I don’t see how the odds of startled drivers and rear-end collisions are avoided by letting the truck slam into a bridge. If the truck is braking, its taillights will signal, which won’t happen with a bridge collision.
Lots of the videos show collateral effects with other cars and startled pedestrians. Eventually someone will die, either a truck driver or someone nearby, and the victim’s family will be told it was only the driver’s fault, because the intersection is “as good as it can get”.

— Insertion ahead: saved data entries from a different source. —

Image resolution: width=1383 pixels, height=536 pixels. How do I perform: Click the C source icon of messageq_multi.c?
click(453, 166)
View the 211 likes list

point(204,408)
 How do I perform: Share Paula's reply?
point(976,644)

People are right, though. Lots of things could be different, from the paint scheme for the whole bridge, to the actual wording on the warning, to a chain bar, to a hard detour, to a traffic circle intersection, to a raised pavement pattern.

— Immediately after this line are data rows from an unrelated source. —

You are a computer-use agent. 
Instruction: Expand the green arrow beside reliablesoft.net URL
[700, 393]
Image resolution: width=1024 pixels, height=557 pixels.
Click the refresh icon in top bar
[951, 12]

I will say, if Coca-Cola discovered that the way it was trying to get your attention wasn’t working anymore, they’d find a way that did.
The type of high-vis gate @petzl posted above would be a better solution than hanging chains from the traffic signal. Better yet would be putting the warning gate well back before the light and just banning any tall trucks from approaching the intersection and entering the block before the bridge (including those making right turns). It’s a one-way street, and there’s no apparent reason a truck has to make a right turn before the bridge except for convenience.
You’re right, someone is eventually going to get killed because of one of those accidents and then it won’t be so amusing.
Local delivery trucks have to turn right from Gregson onto Peabody to deliver to a number of businesses on Main. Trucks can’t turn left from Main onto Peabody - it’s a tight angle and Peabody is too narrow to make the turn.
Thanks. What a mess!
ETA: This Google Maps 5-star review by user Chuck Pell, just posted, is great:
Come and tremble in the terrible presence of The Can Opener, The BullSplitter, Undefeated StormBridge of the House Durham, First of Its Name, the Unbent, King of the Vandals and the Worst Drivers, Kersmashy of the Great Asphalt Sea, Breaker of Trucks, and Mother of Crash Art. At last count, the score is Can Opener: 145; Trucks: zero. The latest hapless contender was 50 feet of semi-truck, which responded to the height-triggered yellow light as many would, by trying to make the light. It got almost all the way through, at the cost of its entire roof and snapping the trailer in half. There seems to be no end of drivers who dare the dash of crash, so keep an eye to the ground for ornate and grotesque truck crumbs. If you are in Durham, it is worth a visit, but please: no trucks. (Note: most insurance does NOT cover overhead crashes.)
Indeed. A friend of mine got stuck on the rails on one of those intersections a few blocks NW of The Can Opener while swerving to avoid an accident. Took 6 hours to get it towed off of the tracks.
Based on topography and “swerving to avoid an accident”, I’m gonna guess… the one at Swift/Broad and Main?
I think it was Anderson, actually. But it could have been Swift. It was a long time ago.
There is a new one accompanying every Boing Boing posting from this channel…there is already one in this thread, and there will be a new one in the next thread.
The one on Anderson is pretty nasty too (though the traffic profile is less chaotic). I’d believe it, though based on how people drive in the area.
Though it’s tempting to say that’s just yellow paint from Penske trucks, those are yellow signboards that were added to improve visibility. Two hours after they were installed, a box truck crashed into it.
Well, I didn’t know that- I thought they were metric- but I suppose that is the correct way round.
Our driving licence categories have been harmonised with the rest of Europe so people holding a category B (passenger car) licence can drive vehicles weighing up to 3.5 metric tonnes, or 7716 lb. Such people can be certain that any vehicle they are legally driving can cross a bridge with a weight limit of 3.5t, or 7756 lb.
The same goes for foreign truck drivers who may only know the weight of their vehicle in metric tonnes.